A cost-benefit analysis examines a tiered approach to energy investments that can save schools significant money on annual operating expenses

By: Kate Mraw, LPA Director of K-12

The realities of funding school construction make it difficult for districts to weigh the short- and long-term benefits of moving their campuses to cleaner, healthier, more energy-efficient environments. Are energy-efficient strategies cost-prohibitive? The Sustainability & Applied Research team at LPA Design Studios recently worked with in-house designers and engineers, and partner Joeris General Contractors, to explore the cost-benefit analysis of energy-efficient schools.

Making the Case for Energy Efficiency 1
The LPA study shows how much energy performance can be gained with smart, passive design strategies.

For our case study, we chose a recently completed elementary school in Dallas, Texas — where increasingly severe weather and problems with the electrical grid have upset the status quo of cheap energy and light regulation. As school districts in every state struggle to stretch budgets amid historic political and economic uncertainty, the team looked for opportunities to save money through sustainable design.

Our goal was to understand what it would take to achieve energy independence. We want to be able to have a smart, informed conversation with our clients about up-front costs, return-on-investment and potential savings in annual operational costs.

Making the Case for Energy Efficiency 2

Starting with a data-rich digital model of the school, the team studied three tiers of additional energy-efficiency investment and their associated costs and energy savings.
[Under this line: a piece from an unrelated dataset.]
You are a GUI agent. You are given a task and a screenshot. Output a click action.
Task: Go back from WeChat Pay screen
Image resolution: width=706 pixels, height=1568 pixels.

Tier 1 studied only passive strategies—design elements like demand-control ventilation and increased roof insulation that reduce energy use with little to no added cost. Tier 2 looked at alternative HVAC systems — options for a variable refrigerant flow (VRF) system and heat pumps — to eliminate natural gas. The third-and-final tier provided multiple options for reaching net-zero energy use by adding on-site energy generation infrastructure.
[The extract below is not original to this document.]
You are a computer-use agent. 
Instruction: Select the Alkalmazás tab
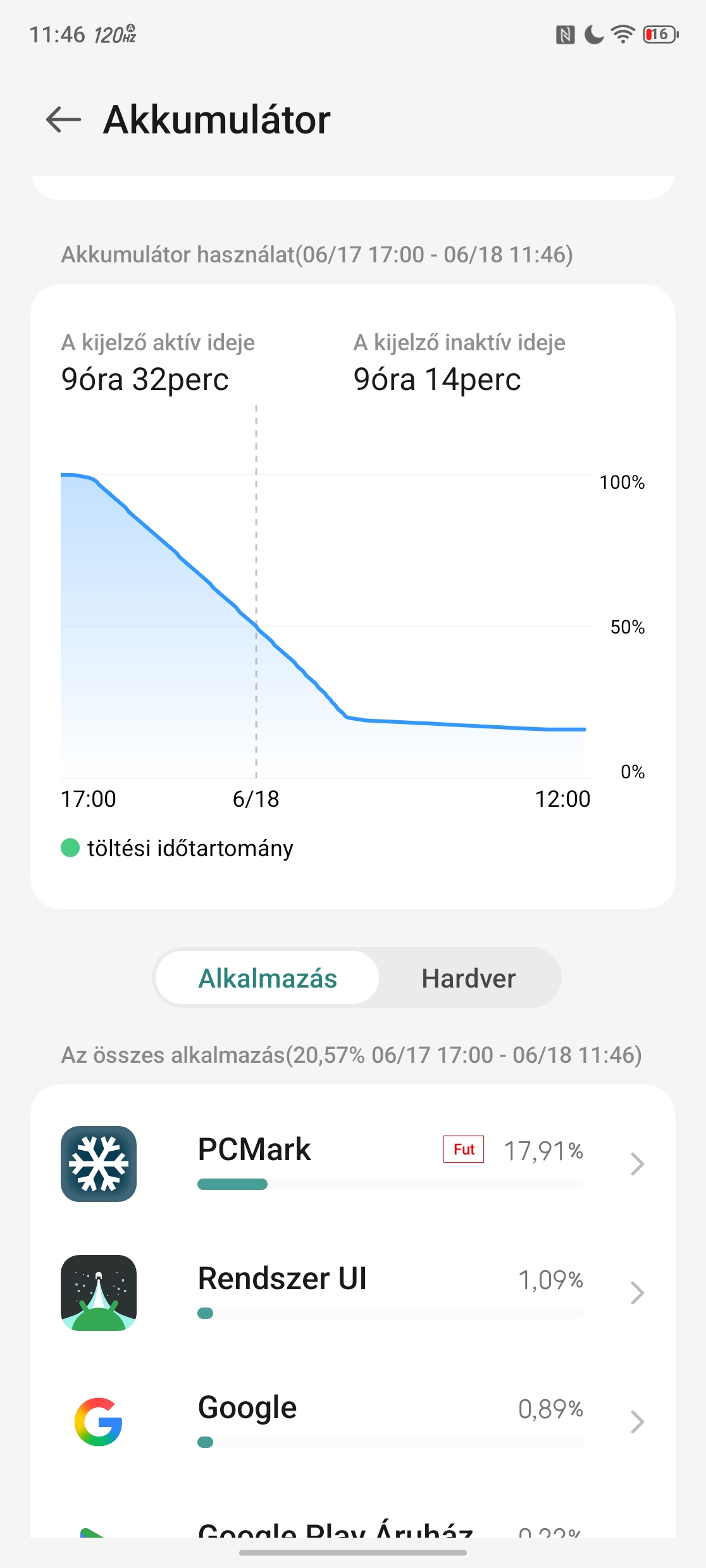(x=268, y=978)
The study shows just how much energy performance can be gained for free, simply with smart, passive design strategies; investing in modern, marginally more expensive HVAC tech; how quickly a net-zero energy school might pay for itself and start producing free energy.

The Results

The results illustrate the significant operational savings available from creating more-energy-efficient buildings. Starting with a passive-only approach, the estimated annual energy cost was $65,000. The optimized HVAC system cut that number by 40% at the up-front cost of $250,000.

Going a step further, adding PV on the roof would cost an additional $570,000 but would reduce the energy costs to less than $10,000 a year, an 85% savings. To eliminate the electricity bills altogether, the school would need a total cost premium investment of around $1 million. Each of these scenarios would result in a simple payback of 14 to 16 years — potentially much less if energy prices increase, as expected.

The numbers reveal a variety of ways to address energy efficiency, from reevaluating so-called ‘best practices’ to full energy independence. What’s clear is that a high-performing school building is not one-size-fits-all. The point is to give school districts what they need to make informed decisions with their budgets. The return might take 15 years, but over a life span of 50 to100 years, it adds up to a lot of free energy.